------ Quoted passage
Examples of cationic surfactants can include, but are not limited to, ammoniums, for example, alkylbenzyl dimethyl ammonium chloride, dialkyl benzenealkyl ammonium chloride, lauryl trimethyl ammonium chloride, alkylbenzyl methyl ammonium chloride, alkyl benzyl dimethyl ammonium bromide, benzalkonium chloride, C12, C15, C17 trimethyl ammonium bromides, combinations thereof, and the like. Other cationic surfactants can include cetyl pyridinium bromide, halide salts of quaternized polyoxyethylalkylamines, dodecylbenzyl triethyl ammonium chloride, MIRAPOL and ALKAQUAT available from Alkaril Chemical Company, SANISOL (benzalkonium chloride) available from Kao Chemicals, combinations thereof, and the like. In certain embodiments, a suitable cationic surfactant includes SANISOL B-50 available from Kao Corp., which is primarily a benzyl dimethyl alkonium chloride.

Examples of nonionic surfactants can include, but are not limited to, alcohols, acids and ethers, for example: polyvinyl alcohol, polyacrylic acid, methalose, methyl cellulose, ethyl cellulose, propyl cellulose, hydroxylethyl cellulose, carboxy methyl cellulose, polyoxyethylene cetyl ether, polyoxyethylene lauryl ether, polyoxyethylene octyl ether, polyoxyethylene octylphenyl ether, polyoxyethylene oleyl ether, polyoxyethylene sorbitan monolaurate, polyoxyethylene stearyl ether, polyoxyethylene nonylphenyl ether, dialkylphenoxy poly(ethyleneoxy)ethanol, combinations thereof, and the like. In various embodiments, commercially available surfactants from Rhone-Poulenc such as IGEPAL CA-210™; IGEPAL CA-520™; IGEPAL CA-720™; IGEPAL CO-890™; IGEPAL CO-720™; IGEPAL CO-290™; IGEPAL CA-210™; ANTAROX 890™, and ANTAROX 897™ can be utilized.

Particular surfactants or combinations thereof, as well as the amounts of each to be used, are within the purview of those skilled in the art.
------------
------ Information supplied
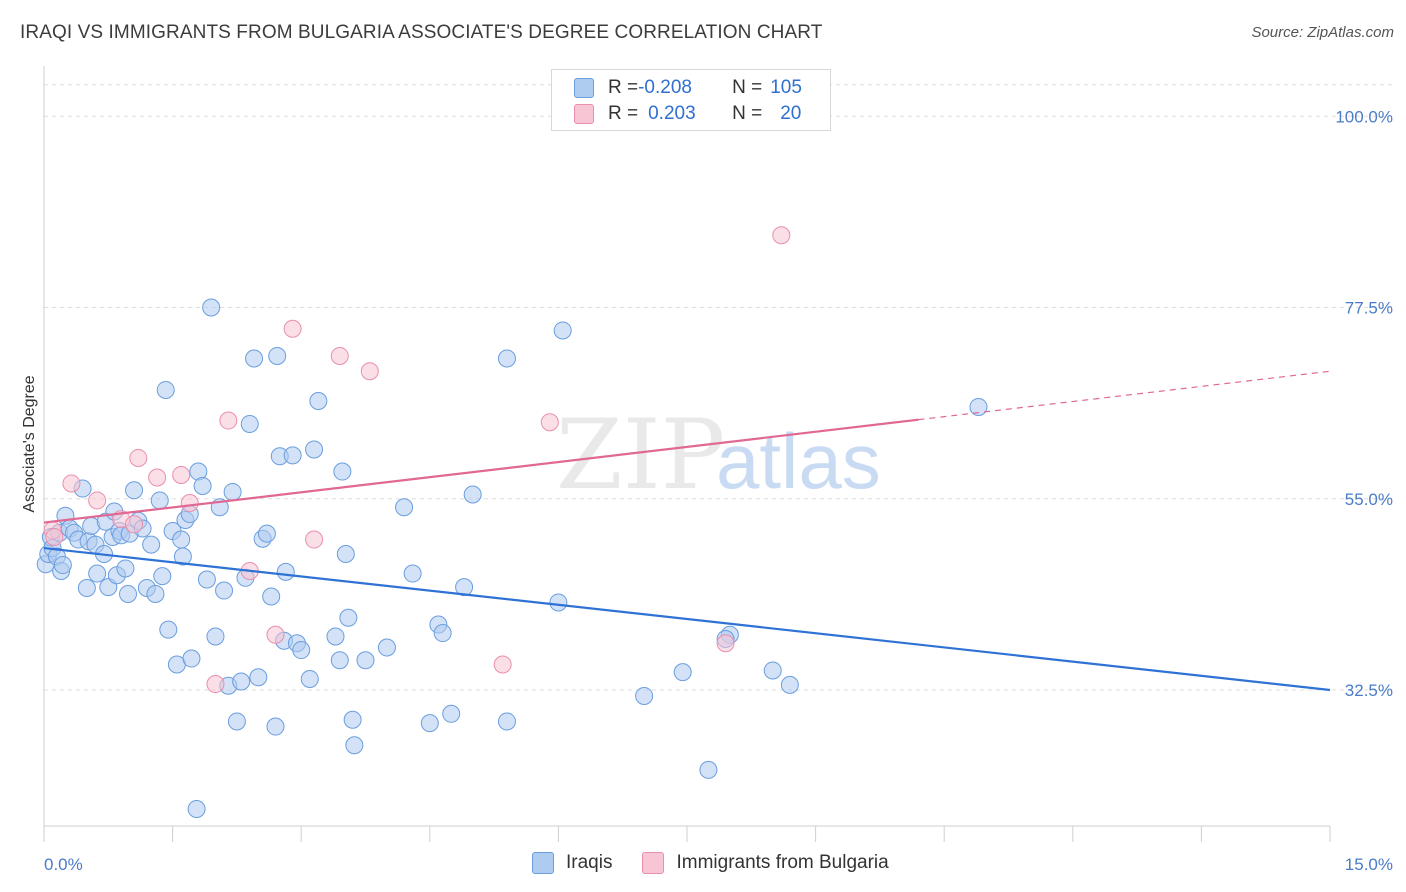 The height and width of the screenshot is (892, 1406). I want to click on correlation-legend: R = -0.208 N = 105 R = 0.203 N = 20, so click(691, 100).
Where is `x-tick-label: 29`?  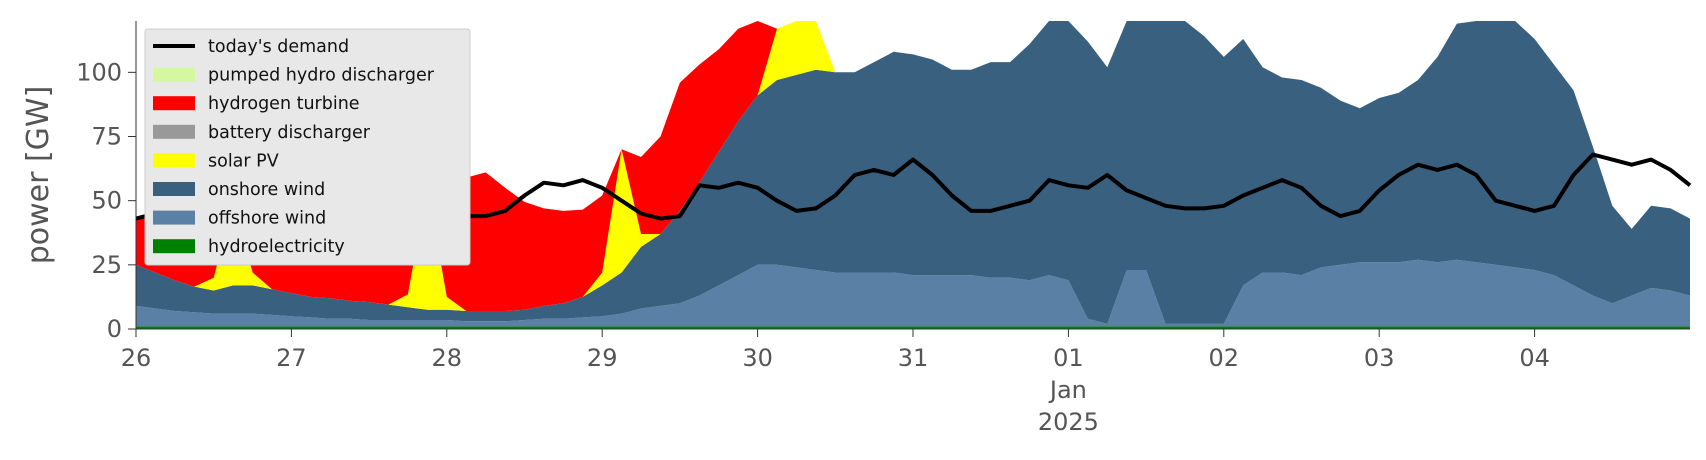
x-tick-label: 29 is located at coordinates (602, 358).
------------
▸ Questions to answer
A - In one or two sentences, explain how the surfactant passage handles choosing particular surfactants and the amount of each.
B - From the surfactant passage, quote the wording starting at "Examples of nonionic" and ending at "can be utilized.".

▸ Solution set
A - The passage does not fix a choice. It says that particular surfactants or combinations of them, and the amount of each to use, are within the purview of those skilled in the art.

B -
Examples of nonionic surfactants can include, but are not limited to, alcohols, acids and ethers, for example: polyvinyl alcohol, polyacrylic acid, methalose, methyl cellulose, ethyl cellulose, propyl cellulose, hydroxylethyl cellulose, carboxy methyl cellulose, polyoxyethylene cetyl ether, polyoxyethylene lauryl ether, polyoxyethylene octyl ether, polyoxyethylene octylphenyl ether, polyoxyethylene oleyl ether, polyoxyethylene sorbitan monolaurate, polyoxyethylene stearyl ether, polyoxyethylene nonylphenyl ether, dialkylphenoxy poly(ethyleneoxy)ethanol, combinations thereof, and the like. In various embodiments, commercially available surfactants from Rhone-Poulenc such as IGEPAL CA-210™; IGEPAL CA-520™; IGEPAL CA-720™; IGEPAL CO-890™; IGEPAL CO-720™; IGEPAL CO-290™; IGEPAL CA-210™; ANTAROX 890™, and ANTAROX 897™ can be utilized.